• [Problem to work on] Write out the records as a numbered list, covering everything from the line containing "Click the 7.5% of routed value" down to the line containing "(x=455, y=241)". Skip blank lines and leave the pictures out.

• [Records to process]

○ ○ ○ ○ ○ ○ ○

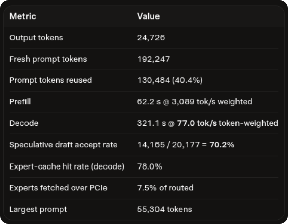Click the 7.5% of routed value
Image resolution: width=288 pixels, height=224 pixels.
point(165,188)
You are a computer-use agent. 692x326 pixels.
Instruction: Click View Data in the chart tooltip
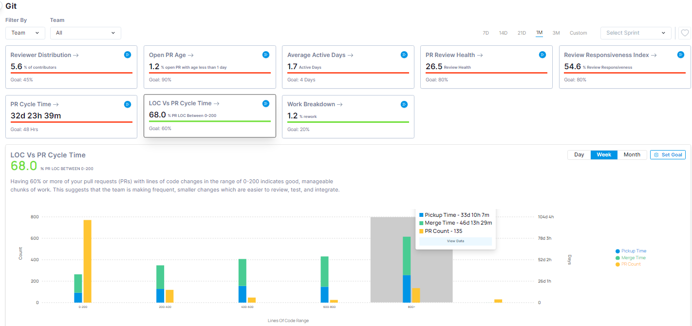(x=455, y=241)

○ ○ ○ ○ ○ ○ ○

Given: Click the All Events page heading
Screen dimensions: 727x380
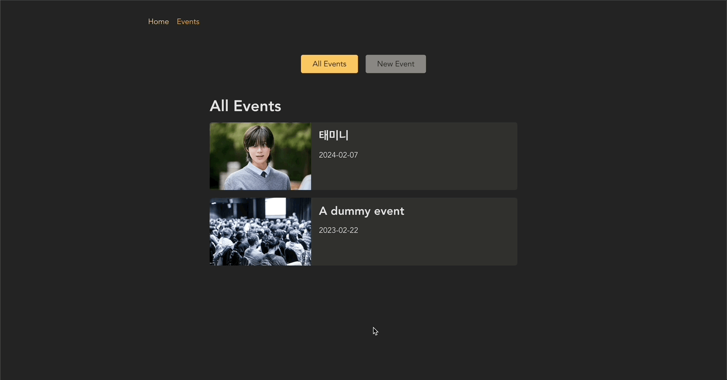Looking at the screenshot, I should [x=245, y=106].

○ ○ ○ ○ ○ ○ ○

• [Written response]
1. Click the 7.5% of routed value
2. Image resolution: width=288 pixels, height=224 pixels.
3. point(165,188)
4. You are a computer-use agent. 692x326 pixels.
5. Instruction: Click View Data in the chart tooltip
6. (x=455, y=241)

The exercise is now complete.